Originally published by 2 Minute Medicine® (view original article). Reused on AccessMedicine with permission.

1. A six-week antibiotic therapy was not shown to be non-inferior to a 12-week antibiotic therapy for patients with confirmed prosthetic joint infections.

2.The six-week therapy resulted in more unfavorable outcomes for patients compared to the 12-week therapy.

Evidence Rating Level: 1 (Excellent)

Study Rundown:

Treatment of prosthetic joint infections (PJI) is challenging and often involves surgery and antimicrobial therapy. These management options are expensive and have a high long-term failure rate. Furthermore, antibiotic therapy is based on expert recommendations rather than evidence, and treatment duration can last up to six months. Recent studies have proposed the use of shorter therapy durations to reduce adverse events. As such, this study compared the efficacy and safety of a six-week antibiotic treatment (short course) and a 12-week treatment (long course) in patients with PJI. The study determined the short course was shown not to be non-inferior to the long course. Furthermore, the short course caused more patients to experience unfavorable outcomes compared to the long course. This trial was limited by an open-label study design and more patients in the short course group had undergone debridement with implant retention. Nonetheless, the results are significant, as the study determined a short antibiotic course was not appropriate for patients with PJI compared to the long antibiotic course.

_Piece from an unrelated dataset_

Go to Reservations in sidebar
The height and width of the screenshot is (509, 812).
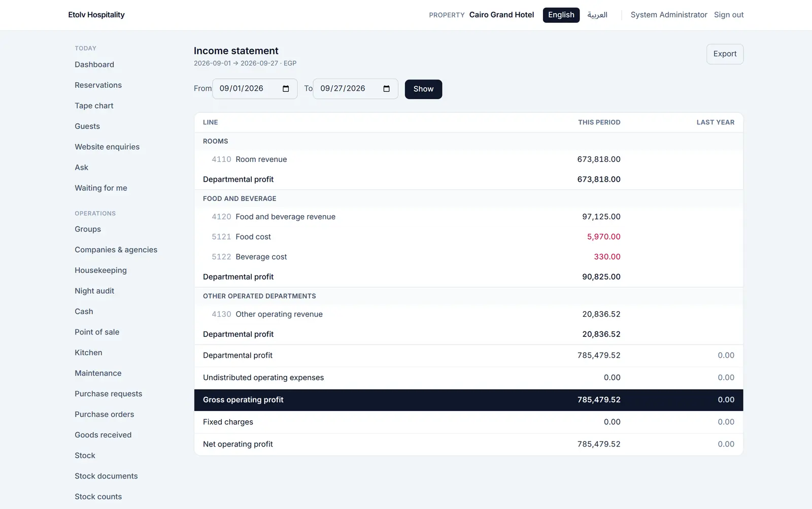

Relevant reading: Short- versus long-duration levofloxacin plus rifampicin for acute staphylococcal prosthetic joint infection managed with implant retention: a randomised clinical trial

In-Depth [randomized controlled trial]:

This open-label, randomized control trial enrolled 410 patients from 28 centers in France between November 2011 and January 2015. Patients included in the trial were 18 years of age or older, had a confirmed prosthetic joint infection, and a microbiologically documented infection. Patients who had received an effective antibiotic therapy 21 days before screening and had a lie expectancy of fewer than two years were excluded from the study. The patients were randomized in a 1:1 ratio to receive either a 6-week antibiotic course or a 12-week antibiotic course, respectively. Antibiotic therapy was defined as the administration of antibiotics for the type of bacteria causing the infection. The primary outcome was the events of treatment failure divided into three categories: persistent infection, new infection, and probable failure. In the short course group, 35 of 193 patients (18.1%) had persistent infection whereas, in the 12-week group, 18 of 191 patients (9.4%) displayed persistent infection (risk difference [RD], 8.7 percentage points; 95% confidence interval [CI], 1.8 to 15.6). This did not meet the criterion for noninferiority. Treatment failure occurred in 13 of 190 patients (6.8%) in the short course group for new infection compared to 20 of 188 patients (10.6%) in the long course (RD, -3.8 percentage points; 95% CI, -9.7 to 2.0). Additionally, probable treatment failure occurred in 8 of 192 patients (4.2%) in the short course group compared to 7 of 190 patients (3.7%) in the long course group (RD, 0.5 percentage points; 95% CI, -3.8 to 4.8). Finally, the most common adverse events related to the operative site, musculoskeletal events, cardiovascular events, and serious reactions to antibiotics. Overall, the study results did not show non-inferiority of the six-week antibiotic treatment as compared to the 12-week antibiotic treatment for patients with confirmed prosthetic joint infection.